*Text segment*

┌────────

Dense convolutional feature histograms for robust visual object tracking

doi:10.1016/j.imavis.2020.103933

Image and Vision Computing

Volume 99, July 2020, 103933

https://doi.org/10.1016/j.imavis.2020.103933 Get rights and content

Highlights

•
Novel visual object tracking algorithm based on extracting histograms of convolutional features
•
Proposed architecture is better suited to the tracking task, facilitating the training process
•
Extensive experimental validation in multiple tracking benchmarks
•
Entirely offline training, realtime speeds even on embedded systems

Abstract

Despite recent breakthroughs in the field, Visual Object Tracking remains an open and challenging task in Computer Vision. Modern applications require trackers to not only be accurate but also very fast, even on embedded systems. In this work, we use features from Convolutional Neural Networks to build histograms, which are more adept at handling appearance variations, in an end-to-end trainable architecture. To deal with the internal covariate shift that occurs when extracting histograms from convolutional features as well as to incorporate informations from the multiple levels of the neural hierarchy, we propose and use a novel densely connected architecture where histograms from multiple layers are concatenated to produce the final representation. Experimental results validate our hypotheses on the benefits of using histograms as opposed to standard convolutional features, as the proposed histogram-based tracker surpasses recently proposed sophisticated trackers on multiple benchmarks. Long-term tracking results also reaffirm the usefulness of the proposed tracker in more challenging scenarios, where appearance variations are more severe and traditional trackers fail.

Introduction

Visual Object Tracking is the task of locating an arbitrary target, defined by a Region of Interest (ROI), in a video sequence. Various applications such as security and surveillance, cinematography, robotics, augmented reality, and even entertainment [1], [2], all rely on tracking as a first step. Despite recent breakthroughs in the field, owing mostly to the success of Convolutional Neural Networks (CNNs), it remains a very challenging task in the field of Computer Vision.

Typically, a tracker will generate a model of the target ROI and use this model to search for the target in subsequent frames. Challenges arise first from the discriminative ability of the target model, which should be distinguishable enough such that the target will avoid drifting to similar objects, while remaining adaptive enough to the inter-frame appearance changes of the target. Furthermore, a tracker must be equipped to deal with occlusions, fast target movements and out-of-view scenarios. Another important aspect is the speed of the tracker, i.e., the time it takes for the tracker to locate the target in each frame. Real-time requirements impose hard constraints on the per frame processing time of the tracker.

└────────

*Instructions*
A – In the object tracking text, what does the proposed densely connected architecture concatenate to produce the final representation?
B – Reproduce word for word everything in the object tracking text from "Visual Object Tracking is" down to "of Computer Vision.".
C – Write the next part of the object tracking text, picking up after its final sentence.

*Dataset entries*
┌────────

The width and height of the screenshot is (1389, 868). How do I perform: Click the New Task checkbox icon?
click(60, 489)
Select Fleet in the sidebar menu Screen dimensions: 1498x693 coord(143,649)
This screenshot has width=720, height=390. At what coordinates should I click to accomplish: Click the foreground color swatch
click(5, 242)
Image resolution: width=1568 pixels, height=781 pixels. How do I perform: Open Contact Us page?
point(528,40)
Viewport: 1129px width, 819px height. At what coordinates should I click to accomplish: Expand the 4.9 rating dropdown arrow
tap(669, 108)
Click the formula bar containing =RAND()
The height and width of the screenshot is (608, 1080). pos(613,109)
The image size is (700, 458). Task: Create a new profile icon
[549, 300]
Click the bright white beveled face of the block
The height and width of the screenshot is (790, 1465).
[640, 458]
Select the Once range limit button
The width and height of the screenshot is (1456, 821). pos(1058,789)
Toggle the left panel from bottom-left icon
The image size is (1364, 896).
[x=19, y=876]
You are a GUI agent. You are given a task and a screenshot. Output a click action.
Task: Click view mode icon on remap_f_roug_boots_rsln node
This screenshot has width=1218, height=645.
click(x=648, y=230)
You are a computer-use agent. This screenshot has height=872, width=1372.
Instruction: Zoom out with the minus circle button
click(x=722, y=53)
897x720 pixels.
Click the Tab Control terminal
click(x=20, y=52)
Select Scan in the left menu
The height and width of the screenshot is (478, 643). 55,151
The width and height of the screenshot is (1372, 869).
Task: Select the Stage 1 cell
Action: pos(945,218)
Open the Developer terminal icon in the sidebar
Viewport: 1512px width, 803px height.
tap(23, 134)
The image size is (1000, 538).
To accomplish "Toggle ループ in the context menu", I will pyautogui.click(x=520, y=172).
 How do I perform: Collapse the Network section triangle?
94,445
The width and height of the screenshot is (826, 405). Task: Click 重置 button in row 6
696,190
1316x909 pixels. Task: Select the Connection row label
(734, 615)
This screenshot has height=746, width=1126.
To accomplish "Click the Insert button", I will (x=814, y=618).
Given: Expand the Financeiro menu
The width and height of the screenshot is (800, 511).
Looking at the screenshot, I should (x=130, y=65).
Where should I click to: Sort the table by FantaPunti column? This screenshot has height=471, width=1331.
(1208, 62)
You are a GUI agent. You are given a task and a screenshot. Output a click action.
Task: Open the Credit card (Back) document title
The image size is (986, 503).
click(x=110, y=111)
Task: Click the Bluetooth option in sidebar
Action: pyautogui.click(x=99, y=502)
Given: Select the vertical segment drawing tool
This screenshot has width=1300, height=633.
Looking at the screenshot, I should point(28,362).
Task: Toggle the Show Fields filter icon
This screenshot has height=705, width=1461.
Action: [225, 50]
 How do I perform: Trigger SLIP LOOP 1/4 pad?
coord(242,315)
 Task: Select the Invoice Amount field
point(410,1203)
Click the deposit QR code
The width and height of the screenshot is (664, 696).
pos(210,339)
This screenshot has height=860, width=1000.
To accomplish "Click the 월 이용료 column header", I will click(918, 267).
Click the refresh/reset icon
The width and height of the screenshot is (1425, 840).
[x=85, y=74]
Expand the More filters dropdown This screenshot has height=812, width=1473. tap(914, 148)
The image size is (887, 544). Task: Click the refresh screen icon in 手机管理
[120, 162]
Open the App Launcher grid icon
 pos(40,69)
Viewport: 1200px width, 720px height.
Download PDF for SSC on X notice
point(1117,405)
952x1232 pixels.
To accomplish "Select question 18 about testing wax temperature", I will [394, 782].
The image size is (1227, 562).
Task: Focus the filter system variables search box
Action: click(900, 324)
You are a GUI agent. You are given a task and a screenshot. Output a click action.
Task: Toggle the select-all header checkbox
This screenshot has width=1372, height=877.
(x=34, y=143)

└────────

*Expected responses*
A – It concatenates histograms from multiple layers.

B –
Visual Object Tracking is the task of locating an arbitrary target, defined by a Region of Interest (ROI), in a video sequence. Various applications such as security and surveillance, cinematography, robotics, augmented reality, and even entertainment [1], [2], all rely on tracking as a first step. Despite recent breakthroughs in the field, owing mostly to the success of Convolutional Neural Networks (CNNs), it remains a very challenging task in the field of Computer Vision.

C –
Recently, CNNs have been excelled in other Computer Vision tasks, such as image classification, object detection and semantic segmentation [3]. Their success can be attributed to the semantically meaningful representations they extract from visual information. Hence, CNNs begun to be used in tracking tasks. In general, most recently released CNN-based trackers work by extracting a convolutional feature-based of the target as well as from the subsequent frames and cross-correlating the target model with the frame model to locate the target. They rely either on online optimization of the network parameters or offline learning to produce discriminative features while maintaining high tracking speed on GPUs.

To address the challenges imposed by modern applications, such as those on embedded machines and robots [2], a tracking algorithm must push the speed-accuracy trade-off to its limit. For CNN-based trackers, this means using modern neural architectures while keeping the number of layers relatively short. Learning a discriminative model is a matter of training the network well offline as well as updating the network and the model online. The abundance of annotated video datasets such as ImageNet VID [4], or TrackingNet [5] facilitates the training process of such trackers.

Before convolutional features, histogram-based descriptors were used, such as Histogram of Oriented Gradients (HOG), descriptors in the Discriminative Correlation Filter (DCF) paradigm [6], or color histograms in the Mean Shift (MS) algorithm [7]. Depending on the encoded feature type, histograms can more robust to appearance changes while being computationally efficient. Based on the success of histogram-based trackers, as well as the powerful representations extracted by deep CNNs, in this work, combine the two in a single neural architecture, where histograms are extracted from deep convolutional features, to exploit the best attributes of each.

The main contribution of this work is a novel visual object tracking algorithm, based on extracting histograms of convolutional features in a single, end-to-end learnable architecture. Using histograms, the proposed tracker becomes robust to the appearance variations of the target, while remaining discriminative due to the use of convolutional features, inspired by recent works coupling encoding methods with CNNs [23], [24]. We furthermore introduce an architecture which is better suited to the tracking task and facilitates the training process of neural networks using histograms. The effectiveness of the histogram-based representations is validated experimentally in various tracking scenarios. Our tracker is trained entirely offline, thus remaining very fast during deployment and being capable of running at real-time even on embedded systems.

The rest of this paper is organized as follows. Section 2 is a summary of related work on visual object tracking. Section 3 introduces and analyzes in depth the proposed tracker and methodology. The experimental results, which validate our hypotheses, are presented in Section 4, and finally Section 5 summarizes our findings.

Section snippets

Related work

The following subsections offer an overview of related tracking methods, both CNN-based and histogram-based, as well as highlighting the proposed method’s contribution.

Proposed method

The following subsections describe the proposed method in detail, starting from an overview of histogram-based tracking, a description of histogram extraction from convolutional features, and finally building up to the proposed convolutional feature histogram tracker.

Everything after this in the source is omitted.